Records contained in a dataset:
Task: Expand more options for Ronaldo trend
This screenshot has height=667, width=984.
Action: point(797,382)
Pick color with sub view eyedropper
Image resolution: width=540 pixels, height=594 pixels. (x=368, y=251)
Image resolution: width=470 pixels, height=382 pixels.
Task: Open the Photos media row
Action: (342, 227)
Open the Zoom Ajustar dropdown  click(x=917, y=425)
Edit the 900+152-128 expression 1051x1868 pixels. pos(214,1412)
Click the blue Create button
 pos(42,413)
---
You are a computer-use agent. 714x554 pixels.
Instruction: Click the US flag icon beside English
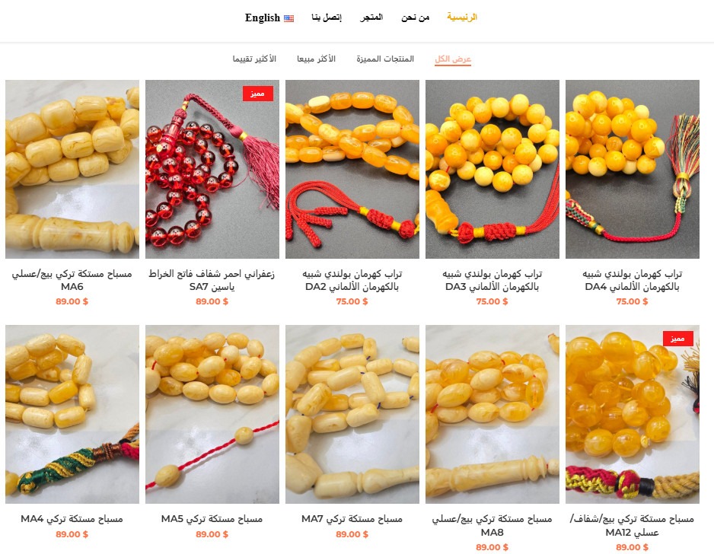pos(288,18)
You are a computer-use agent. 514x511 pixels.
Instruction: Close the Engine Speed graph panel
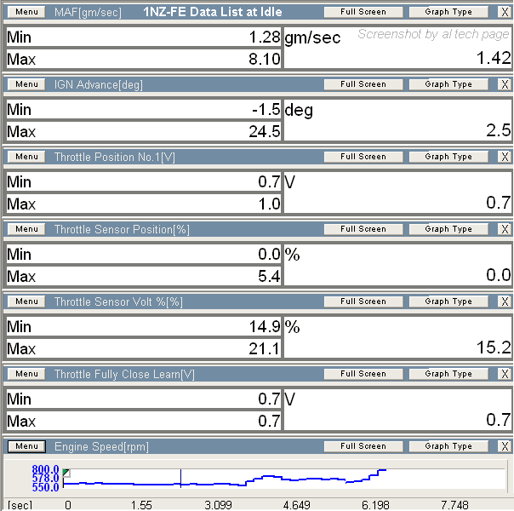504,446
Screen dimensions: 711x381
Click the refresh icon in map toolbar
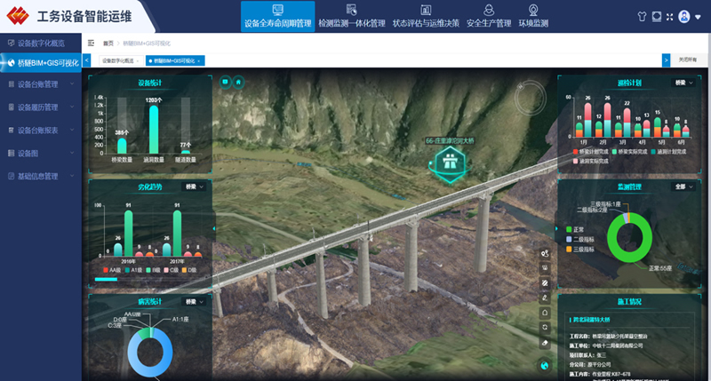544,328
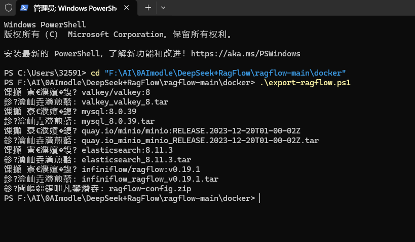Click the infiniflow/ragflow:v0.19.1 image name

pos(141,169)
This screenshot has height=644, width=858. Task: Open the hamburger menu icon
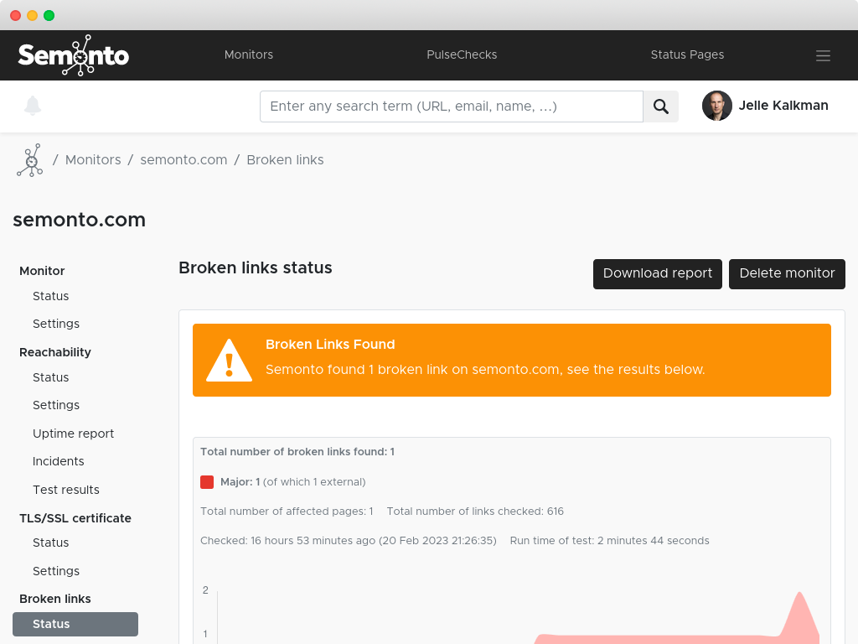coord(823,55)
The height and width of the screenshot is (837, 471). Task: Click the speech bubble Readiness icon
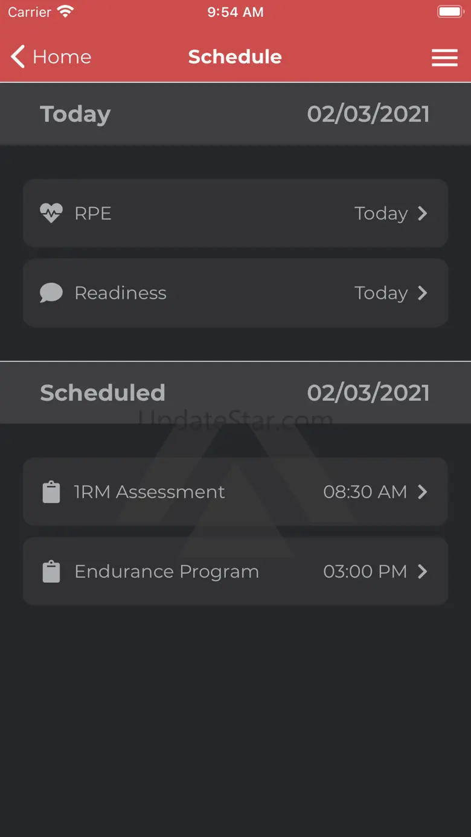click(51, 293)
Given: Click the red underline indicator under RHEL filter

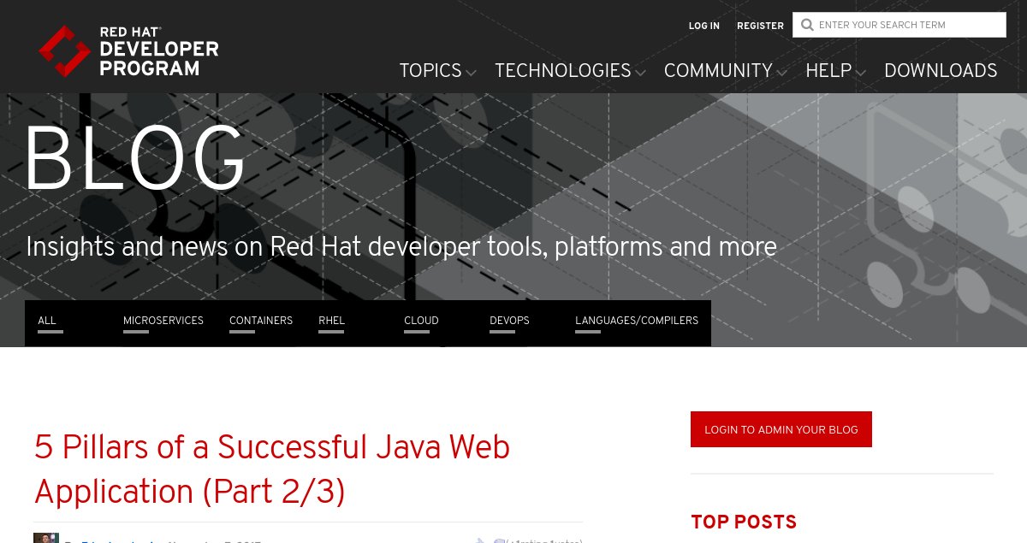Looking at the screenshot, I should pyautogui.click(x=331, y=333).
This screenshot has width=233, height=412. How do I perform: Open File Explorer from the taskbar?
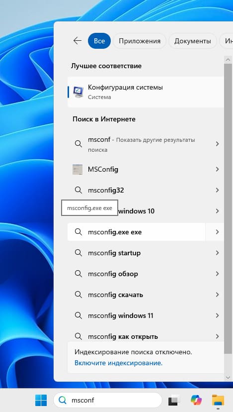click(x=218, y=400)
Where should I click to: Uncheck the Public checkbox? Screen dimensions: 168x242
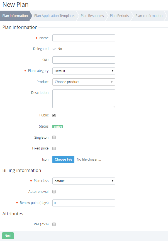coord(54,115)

# WHAT IS NEEDED
Looking at the entries above, work out how many lines contain "computer", then reply with that number and no other words.

# OUTPUT OF THE EXERCISE
2